A Highly-Parallel AI Accelerator Architecture for Convolution and Activation, Implemented in Verilog

Abstract

LeNet-5 is a classic Convolutional Neural Network (CNN) model whose core structure, such as the C1 Convolution layer, remains constrained by hardware resources like computing power, power consumption, and storage bandwidth for real-time inference in embedded and edge computing scenarios. To break through this bottleneck and enhance the computing efficiency of artificial intelligence in resource-constrained environments, this study focuses on the design of a dedicated hardware accelerator for the Convolution Layer 1 (C1) of LeNet-5 and its subsequent Rectified Linear Unit (ReLU). A highly parallel convolution computing architecture was constructed, enabling synchronous operation and data reuse across multiple groups of convolution units (CUs), which significantly improved computational throughput and energy efficiency.
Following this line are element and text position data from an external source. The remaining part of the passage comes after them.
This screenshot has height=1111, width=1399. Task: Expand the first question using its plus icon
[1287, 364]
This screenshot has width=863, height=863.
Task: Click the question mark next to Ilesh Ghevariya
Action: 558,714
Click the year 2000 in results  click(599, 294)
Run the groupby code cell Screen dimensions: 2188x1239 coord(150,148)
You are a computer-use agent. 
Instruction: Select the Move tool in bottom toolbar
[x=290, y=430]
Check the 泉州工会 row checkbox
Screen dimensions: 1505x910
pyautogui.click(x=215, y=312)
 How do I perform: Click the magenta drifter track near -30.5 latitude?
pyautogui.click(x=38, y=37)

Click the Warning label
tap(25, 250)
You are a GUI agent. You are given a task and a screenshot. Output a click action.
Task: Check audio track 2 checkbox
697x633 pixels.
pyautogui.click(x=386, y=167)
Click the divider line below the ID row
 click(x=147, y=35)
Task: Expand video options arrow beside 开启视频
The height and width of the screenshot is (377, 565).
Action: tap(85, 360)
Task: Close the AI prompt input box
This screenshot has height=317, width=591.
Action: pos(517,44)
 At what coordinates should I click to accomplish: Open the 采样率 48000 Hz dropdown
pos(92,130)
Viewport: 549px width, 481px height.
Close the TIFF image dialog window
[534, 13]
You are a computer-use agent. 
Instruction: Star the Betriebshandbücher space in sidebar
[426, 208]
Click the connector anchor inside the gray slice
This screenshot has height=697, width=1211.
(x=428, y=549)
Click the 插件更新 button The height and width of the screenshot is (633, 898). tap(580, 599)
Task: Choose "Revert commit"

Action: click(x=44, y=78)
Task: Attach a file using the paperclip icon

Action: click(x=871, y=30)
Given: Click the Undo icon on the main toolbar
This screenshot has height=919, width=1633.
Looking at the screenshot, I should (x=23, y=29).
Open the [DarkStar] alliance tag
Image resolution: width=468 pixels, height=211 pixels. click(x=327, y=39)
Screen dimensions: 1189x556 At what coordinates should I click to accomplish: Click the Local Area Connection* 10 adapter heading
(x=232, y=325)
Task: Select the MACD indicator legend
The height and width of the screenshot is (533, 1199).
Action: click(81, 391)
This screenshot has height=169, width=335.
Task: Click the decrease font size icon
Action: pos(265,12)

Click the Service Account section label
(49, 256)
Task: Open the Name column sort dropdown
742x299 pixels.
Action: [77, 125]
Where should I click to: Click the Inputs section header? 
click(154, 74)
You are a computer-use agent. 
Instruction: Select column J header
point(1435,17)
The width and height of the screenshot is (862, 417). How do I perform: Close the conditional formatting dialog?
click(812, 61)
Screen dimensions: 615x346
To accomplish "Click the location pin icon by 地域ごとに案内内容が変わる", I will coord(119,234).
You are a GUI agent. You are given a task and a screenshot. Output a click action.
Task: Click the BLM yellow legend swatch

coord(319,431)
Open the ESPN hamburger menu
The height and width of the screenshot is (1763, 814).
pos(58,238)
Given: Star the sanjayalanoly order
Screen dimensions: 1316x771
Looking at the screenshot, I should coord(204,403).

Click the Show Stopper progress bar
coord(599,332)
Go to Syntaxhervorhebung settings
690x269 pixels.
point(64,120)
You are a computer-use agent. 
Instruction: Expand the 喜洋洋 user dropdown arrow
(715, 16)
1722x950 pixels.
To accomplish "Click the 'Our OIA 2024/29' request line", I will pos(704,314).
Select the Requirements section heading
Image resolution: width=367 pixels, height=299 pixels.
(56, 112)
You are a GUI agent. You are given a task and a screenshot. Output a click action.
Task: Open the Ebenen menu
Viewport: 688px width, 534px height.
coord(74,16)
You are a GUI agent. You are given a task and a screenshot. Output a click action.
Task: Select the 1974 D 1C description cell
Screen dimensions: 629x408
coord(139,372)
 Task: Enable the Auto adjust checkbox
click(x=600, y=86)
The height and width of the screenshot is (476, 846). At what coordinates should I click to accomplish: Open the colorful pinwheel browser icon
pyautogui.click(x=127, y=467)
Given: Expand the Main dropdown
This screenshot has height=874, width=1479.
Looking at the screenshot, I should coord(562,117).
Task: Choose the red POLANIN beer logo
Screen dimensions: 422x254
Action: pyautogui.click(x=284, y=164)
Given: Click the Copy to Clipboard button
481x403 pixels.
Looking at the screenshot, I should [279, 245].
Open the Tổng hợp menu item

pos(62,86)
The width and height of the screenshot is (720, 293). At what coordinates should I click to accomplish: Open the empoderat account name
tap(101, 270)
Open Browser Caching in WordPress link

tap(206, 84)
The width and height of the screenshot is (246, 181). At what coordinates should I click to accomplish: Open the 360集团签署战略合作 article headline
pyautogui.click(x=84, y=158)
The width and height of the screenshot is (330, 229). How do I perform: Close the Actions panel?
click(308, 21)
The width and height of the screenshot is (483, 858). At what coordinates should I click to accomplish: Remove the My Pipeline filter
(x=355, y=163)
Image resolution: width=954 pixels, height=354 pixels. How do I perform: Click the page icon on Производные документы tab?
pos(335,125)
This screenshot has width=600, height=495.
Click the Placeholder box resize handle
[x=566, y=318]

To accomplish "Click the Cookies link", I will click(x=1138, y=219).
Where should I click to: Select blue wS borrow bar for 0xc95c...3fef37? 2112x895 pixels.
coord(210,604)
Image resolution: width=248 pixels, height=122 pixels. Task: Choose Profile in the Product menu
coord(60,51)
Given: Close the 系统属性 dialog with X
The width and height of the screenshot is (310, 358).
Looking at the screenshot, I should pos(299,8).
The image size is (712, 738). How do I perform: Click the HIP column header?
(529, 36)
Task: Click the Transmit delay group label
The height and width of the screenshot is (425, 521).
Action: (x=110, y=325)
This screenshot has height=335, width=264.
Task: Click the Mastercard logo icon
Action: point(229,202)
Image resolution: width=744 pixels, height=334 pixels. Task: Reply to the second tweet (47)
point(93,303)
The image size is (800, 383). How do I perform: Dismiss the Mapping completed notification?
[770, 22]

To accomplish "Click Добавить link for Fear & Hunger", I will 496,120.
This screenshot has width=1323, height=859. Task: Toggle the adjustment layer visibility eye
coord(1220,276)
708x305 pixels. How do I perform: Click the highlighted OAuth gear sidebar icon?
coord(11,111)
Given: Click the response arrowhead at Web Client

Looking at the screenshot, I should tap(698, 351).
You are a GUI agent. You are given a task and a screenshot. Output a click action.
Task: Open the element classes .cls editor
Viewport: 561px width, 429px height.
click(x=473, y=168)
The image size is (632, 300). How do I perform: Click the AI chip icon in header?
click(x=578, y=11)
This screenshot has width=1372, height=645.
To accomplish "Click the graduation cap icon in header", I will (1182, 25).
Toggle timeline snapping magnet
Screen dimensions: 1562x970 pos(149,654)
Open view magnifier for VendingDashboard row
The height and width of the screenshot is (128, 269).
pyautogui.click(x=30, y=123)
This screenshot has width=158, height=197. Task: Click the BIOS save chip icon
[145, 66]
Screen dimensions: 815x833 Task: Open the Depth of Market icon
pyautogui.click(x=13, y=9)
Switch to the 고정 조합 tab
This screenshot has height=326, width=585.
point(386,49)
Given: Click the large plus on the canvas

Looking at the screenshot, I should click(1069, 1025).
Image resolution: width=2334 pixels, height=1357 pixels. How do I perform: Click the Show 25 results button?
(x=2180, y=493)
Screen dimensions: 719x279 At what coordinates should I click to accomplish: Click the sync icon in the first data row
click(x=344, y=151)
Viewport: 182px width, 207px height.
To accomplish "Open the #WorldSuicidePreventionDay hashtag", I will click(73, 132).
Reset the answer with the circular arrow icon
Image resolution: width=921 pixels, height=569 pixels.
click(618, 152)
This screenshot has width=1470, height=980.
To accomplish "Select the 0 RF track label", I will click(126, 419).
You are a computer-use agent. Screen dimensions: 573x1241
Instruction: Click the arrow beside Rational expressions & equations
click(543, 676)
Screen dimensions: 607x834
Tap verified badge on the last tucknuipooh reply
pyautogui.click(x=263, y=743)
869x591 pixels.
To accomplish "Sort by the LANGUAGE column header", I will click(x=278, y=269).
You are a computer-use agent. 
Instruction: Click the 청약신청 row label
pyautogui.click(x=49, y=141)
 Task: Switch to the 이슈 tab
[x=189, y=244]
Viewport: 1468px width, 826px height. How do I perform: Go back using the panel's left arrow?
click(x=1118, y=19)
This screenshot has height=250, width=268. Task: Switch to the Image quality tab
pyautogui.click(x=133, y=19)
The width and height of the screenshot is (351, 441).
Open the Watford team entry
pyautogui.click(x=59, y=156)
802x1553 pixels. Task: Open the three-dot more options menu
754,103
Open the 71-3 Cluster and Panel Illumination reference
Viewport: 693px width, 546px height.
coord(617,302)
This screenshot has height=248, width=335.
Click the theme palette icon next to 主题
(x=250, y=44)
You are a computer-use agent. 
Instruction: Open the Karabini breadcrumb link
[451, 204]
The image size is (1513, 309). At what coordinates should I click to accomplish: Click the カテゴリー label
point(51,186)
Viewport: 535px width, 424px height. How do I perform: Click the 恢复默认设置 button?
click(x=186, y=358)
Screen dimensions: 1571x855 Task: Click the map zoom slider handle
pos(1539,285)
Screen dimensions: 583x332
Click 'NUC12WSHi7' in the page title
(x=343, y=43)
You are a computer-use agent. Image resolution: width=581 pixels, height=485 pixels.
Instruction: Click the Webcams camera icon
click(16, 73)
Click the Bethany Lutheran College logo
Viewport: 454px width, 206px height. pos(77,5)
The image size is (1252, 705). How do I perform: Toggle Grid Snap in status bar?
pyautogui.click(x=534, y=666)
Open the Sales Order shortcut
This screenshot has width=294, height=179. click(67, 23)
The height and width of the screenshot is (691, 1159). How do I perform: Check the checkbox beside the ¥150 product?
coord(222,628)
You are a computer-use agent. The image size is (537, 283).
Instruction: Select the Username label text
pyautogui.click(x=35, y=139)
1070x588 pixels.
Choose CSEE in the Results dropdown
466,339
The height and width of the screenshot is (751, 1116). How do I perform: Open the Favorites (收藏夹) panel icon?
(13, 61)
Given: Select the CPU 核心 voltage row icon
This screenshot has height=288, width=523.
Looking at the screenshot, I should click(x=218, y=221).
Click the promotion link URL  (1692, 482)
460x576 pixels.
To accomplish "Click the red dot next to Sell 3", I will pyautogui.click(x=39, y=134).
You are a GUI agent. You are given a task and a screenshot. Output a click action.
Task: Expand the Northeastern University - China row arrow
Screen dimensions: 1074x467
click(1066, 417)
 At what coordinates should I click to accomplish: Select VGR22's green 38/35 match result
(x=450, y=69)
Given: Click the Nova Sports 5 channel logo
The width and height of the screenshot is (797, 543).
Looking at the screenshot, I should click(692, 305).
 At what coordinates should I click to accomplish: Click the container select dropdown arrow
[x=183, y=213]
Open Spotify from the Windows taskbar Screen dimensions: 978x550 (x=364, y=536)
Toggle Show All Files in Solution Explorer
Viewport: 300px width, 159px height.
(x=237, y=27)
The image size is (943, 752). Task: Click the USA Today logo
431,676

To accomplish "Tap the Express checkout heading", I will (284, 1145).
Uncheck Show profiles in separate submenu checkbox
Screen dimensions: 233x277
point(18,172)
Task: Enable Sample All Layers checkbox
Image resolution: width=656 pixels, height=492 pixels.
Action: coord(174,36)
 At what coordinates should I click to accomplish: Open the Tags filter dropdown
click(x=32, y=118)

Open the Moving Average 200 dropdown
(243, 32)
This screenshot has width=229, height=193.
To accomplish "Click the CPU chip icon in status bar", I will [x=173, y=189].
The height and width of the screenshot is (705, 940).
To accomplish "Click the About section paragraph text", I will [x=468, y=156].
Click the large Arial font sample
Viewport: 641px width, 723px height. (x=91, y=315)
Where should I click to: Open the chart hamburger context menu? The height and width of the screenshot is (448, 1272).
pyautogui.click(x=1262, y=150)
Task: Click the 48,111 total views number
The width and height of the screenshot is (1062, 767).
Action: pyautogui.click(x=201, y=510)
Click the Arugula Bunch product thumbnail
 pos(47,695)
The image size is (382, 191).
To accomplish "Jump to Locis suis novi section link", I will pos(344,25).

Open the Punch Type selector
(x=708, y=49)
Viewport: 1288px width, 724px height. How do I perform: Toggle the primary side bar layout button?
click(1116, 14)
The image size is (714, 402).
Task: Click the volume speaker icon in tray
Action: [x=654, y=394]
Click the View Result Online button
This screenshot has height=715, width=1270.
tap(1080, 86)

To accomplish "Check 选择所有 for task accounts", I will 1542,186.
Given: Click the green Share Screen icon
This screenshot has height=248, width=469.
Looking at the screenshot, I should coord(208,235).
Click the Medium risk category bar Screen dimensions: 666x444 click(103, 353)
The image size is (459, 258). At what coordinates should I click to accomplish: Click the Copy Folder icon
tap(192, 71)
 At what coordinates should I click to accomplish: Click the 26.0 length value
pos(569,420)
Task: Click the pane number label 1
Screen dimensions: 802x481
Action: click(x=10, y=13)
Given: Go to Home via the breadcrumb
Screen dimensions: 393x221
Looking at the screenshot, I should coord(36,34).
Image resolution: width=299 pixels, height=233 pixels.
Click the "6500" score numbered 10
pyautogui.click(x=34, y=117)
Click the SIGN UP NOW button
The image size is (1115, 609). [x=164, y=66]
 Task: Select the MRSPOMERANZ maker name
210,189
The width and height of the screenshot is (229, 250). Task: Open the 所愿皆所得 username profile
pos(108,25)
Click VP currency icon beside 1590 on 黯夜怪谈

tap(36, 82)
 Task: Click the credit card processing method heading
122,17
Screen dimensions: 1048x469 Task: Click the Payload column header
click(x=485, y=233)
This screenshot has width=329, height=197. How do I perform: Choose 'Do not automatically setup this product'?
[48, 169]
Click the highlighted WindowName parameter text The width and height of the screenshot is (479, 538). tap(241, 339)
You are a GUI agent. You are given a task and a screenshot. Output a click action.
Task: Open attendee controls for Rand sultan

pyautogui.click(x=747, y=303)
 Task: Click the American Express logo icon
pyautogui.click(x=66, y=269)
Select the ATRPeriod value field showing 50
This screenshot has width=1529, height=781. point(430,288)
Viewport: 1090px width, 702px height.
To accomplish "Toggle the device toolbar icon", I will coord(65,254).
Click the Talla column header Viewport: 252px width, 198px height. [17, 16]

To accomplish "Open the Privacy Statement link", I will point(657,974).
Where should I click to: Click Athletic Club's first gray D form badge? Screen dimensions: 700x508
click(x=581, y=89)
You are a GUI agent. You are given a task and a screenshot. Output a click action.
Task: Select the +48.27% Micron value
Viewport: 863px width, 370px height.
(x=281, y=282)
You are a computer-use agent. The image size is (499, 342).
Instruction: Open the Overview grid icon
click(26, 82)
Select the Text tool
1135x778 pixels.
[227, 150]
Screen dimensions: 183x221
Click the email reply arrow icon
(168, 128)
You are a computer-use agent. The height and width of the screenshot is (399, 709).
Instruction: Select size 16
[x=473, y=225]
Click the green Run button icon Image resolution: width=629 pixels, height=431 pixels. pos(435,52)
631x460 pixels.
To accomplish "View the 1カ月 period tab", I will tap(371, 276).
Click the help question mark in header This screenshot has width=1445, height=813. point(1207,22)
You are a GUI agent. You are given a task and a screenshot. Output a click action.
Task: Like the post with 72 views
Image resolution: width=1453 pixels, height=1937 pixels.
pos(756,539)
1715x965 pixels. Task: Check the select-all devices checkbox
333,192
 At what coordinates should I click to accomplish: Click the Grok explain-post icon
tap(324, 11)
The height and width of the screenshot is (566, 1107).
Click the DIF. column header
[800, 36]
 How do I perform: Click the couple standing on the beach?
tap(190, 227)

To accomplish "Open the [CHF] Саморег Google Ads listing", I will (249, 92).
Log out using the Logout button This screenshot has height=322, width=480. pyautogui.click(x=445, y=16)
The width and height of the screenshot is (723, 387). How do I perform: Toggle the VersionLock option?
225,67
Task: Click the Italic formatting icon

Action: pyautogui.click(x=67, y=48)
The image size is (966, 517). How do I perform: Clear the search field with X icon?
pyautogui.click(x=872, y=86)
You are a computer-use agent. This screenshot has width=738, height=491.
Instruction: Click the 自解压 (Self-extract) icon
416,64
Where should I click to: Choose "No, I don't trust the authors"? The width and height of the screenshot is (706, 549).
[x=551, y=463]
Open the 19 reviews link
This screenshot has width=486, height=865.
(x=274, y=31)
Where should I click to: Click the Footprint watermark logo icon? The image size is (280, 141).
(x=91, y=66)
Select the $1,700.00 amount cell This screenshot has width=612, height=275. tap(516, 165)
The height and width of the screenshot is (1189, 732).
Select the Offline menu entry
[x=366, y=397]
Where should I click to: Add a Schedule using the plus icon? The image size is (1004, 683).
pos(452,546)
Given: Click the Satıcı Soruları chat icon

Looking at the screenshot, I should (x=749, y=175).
The experimental results show that while controlling the resource consumption of the Field Programmable Gate Array (FPGA), this accelerator has a significant improvement in inference speed compared with the pure software implementation, successfully verifying the technical feasibility and engineering advantages of hardwareization of the basic operators of Convolution neural networks. This research not only provides a reusable hardware prototype and optimization path for the efficient deployment of CNN models in embedded terminals, but also lays an important theoretical and technical foundation for the industrial application of artificial intelligence edge computing, possessing high academic innovation and practical application value.